_SOURCE DATA_:
■ ■ ■ ■ ■ ■ ■
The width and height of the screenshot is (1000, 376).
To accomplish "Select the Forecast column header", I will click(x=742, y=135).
■ ■ ■ ■ ■ ■ ■
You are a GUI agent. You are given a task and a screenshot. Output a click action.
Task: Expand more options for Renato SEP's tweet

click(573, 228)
■ ■ ■ ■ ■ ■ ■
_WORK TASK_: Go through the data above and find the lines with the word "screenshot". Copy each of those lines.

_EXERCISE ANSWER_:
The width and height of the screenshot is (1000, 376).
You are a GUI agent. You are given a task and a screenshot. Output a click action.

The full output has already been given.